A 7-day-old female infant was admitted due to her need for surgery for co-arctation of the aorta (CoA) as she had a double-outlet right ventricle (DORV) with sub-pulmonic VSD, otherwise referred to as Taussig-Bing anomaly. She was diagnosed during the antenatal period. She had tachypnea and mild peripheral cyanosis. Physical examination revealed an imperforated anus. Preoperative 2D echocardiography revealed DORV, a large VSD, and isthmic hypoplasia of the aorta. A preoperative heart CT scan also showed CoA with hypoplasia of the distal transverse arch, DORV, and multiple VSDs. It showed cardiomegaly with an enlarged right cardiac chamber, although there was no evidence of central airway narrowing. The patient had underwent arch reconstruction (extended end-to-end anastomosis) of severe transverse and isthmic tubular hypoplasia under selective cerebral perfusion as well as pulmonary artery banding with surgical tape. In the operating room after the procedure we found focal narrowing of the left main bronchus using bronchoscopy (2.1 mm) and notified the surgeon of this finding. However, the surgeon suggested that the patient's condition would improve after treatment using ventilator support. Therefore, the patient was delivered to the pediatric intensive care unit. However, postoperative extubation failed and her respiratory difficulty persisted. A postoperative heart CT scan showed newly developed, severe focal narrowing at the midportion of the left main bronchus between the right pulmonary artery and the midline descending thoracic aorta after arch repair and pulmonary artery banding (Fig. 3A). Using intraoperative bronchoscopy, we found that the left main bronchus was severely collapsed between the right pulmonary artery and the descending aorta (Fig. 4A). On postoperative day 21, the patient underwent pulmonary arteriopexy anterior to the ascending aorta, whereupon the collapse of the left main bronchus was improved and confirmed by intraoperative bronchoscopy (Fig. 4B). We also observed improvement of the narrowing of the left main bronchus on the postoperative heart CT scan (Fig. 3B).

Fig. 3

Heart CT scan image obtained following the first surgery showed severe focal narrowing at the mid-portion of the left main bronchus (A). Following reoperation, improvement of the narrowing of the left main bronchus was revealed on the postoperative heart CT scan (B).

Fig. 4

The left main bronchus was severely collapsed between the right pulmonary artery and the descending aorta, as seen in the intraoperative bronchoscopic view (A). After pulmonary arteriopexy anterior to the ascending aorta, the collapsed left main bronchus was improved and confirmed by intraoperative bronchoscopy (B). The yellow arrows indicate the opening of the left main bronchus.

Discussion

The airway pathology caused by congenital heart disease in infants and children would be secondary to intrinsic or extrinsic causes or a combination of both [2 3]. Extrinsic causes of tracheobronchial obstruction include vascular anomalies such as innominate artery compression, a vascular ring, pulmonary artery sling, aortic arch anomaly and dilated aorta, and pulmonary artery. Patients with arch obstruction and intracardiac defects have a high probability of abnormal aortopulmonary geometry which causes airway compression. The tissue-to-tissue arch repair technique could result in severe airway complications such as compression of the left main bronchus and which was not a problem before the correction [1]. The association of cardiac defects and vascular tracheobronchial compression deserves special attention, as delayed diagnosis and treatment significantly increase the potential morbidity and mortality. Simultaneous repair of cardiac defects and vascular tracheobronchial compression syndromes also carries a higher risk of patient morbidity and mortality [4].

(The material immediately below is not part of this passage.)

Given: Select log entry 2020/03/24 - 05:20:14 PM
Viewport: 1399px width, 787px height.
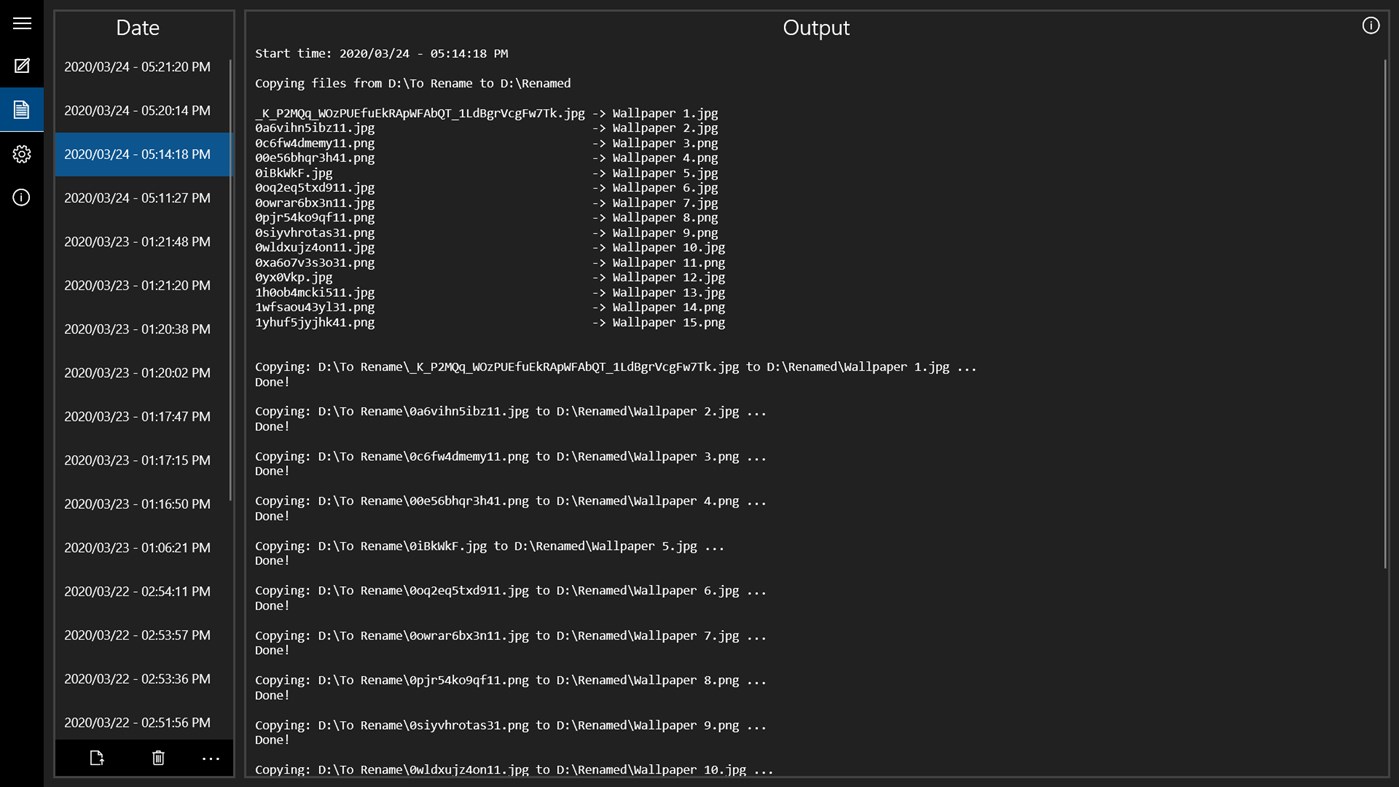Looking at the screenshot, I should (138, 111).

Cardiac defects likely to result in significant pulmonary artery enlargement include larger VSD, PDA, and atrioventricular canal. Tetralogy of Fallot (TOF which includes VSD) with an absent pulmonary valve, as seen in our case 2, as a result of the close proximity of the pulmonary arteries to the bronchi and large right-to-left shunts, results in compression of the airways. The most frequent site of pulmonary-artery-induced bronchial compression is the superior aspect of the left main bronchus. The left main bronchus of the case 2 patient was severely compressed and this resulted in respiratory distress.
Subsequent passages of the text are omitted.